• _Problem details_: What is the count of lines in the data that hold the string "will"? State the number alone.

• _Stored items_:
------------------------------------------------------------------------
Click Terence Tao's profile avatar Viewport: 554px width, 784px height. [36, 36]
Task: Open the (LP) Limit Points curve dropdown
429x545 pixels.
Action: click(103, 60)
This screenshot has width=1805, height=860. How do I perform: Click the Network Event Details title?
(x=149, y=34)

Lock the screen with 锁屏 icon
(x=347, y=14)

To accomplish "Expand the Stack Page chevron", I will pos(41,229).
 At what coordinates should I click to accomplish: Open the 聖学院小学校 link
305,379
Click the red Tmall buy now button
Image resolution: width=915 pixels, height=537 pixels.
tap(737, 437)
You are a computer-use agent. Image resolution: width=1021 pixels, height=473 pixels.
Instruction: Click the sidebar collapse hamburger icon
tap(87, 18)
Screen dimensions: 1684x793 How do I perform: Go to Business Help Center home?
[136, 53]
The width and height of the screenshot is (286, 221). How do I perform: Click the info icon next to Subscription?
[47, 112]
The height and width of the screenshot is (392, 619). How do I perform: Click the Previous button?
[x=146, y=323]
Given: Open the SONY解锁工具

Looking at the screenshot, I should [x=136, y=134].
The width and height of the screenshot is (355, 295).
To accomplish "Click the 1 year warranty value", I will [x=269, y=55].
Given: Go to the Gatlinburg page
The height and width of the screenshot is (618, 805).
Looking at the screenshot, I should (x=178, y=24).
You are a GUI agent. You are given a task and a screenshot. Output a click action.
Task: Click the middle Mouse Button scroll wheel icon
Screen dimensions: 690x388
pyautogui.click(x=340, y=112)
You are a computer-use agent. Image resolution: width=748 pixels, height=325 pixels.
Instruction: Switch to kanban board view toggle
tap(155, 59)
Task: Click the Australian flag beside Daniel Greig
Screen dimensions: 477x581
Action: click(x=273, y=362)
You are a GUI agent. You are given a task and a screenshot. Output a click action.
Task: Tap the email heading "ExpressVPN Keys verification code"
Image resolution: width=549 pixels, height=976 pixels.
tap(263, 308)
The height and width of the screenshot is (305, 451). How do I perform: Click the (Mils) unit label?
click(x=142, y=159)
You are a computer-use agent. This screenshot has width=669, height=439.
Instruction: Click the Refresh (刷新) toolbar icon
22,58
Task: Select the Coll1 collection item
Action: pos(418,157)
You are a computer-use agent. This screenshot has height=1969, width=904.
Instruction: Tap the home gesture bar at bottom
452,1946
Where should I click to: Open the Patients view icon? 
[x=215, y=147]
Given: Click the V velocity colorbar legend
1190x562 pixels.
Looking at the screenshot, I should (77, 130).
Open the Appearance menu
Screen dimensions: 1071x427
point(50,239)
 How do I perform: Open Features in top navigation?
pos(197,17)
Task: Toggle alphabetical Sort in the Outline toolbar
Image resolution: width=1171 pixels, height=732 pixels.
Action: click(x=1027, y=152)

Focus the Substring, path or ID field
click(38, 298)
------------------------------------------------------------------------
• _Exercise output_: 2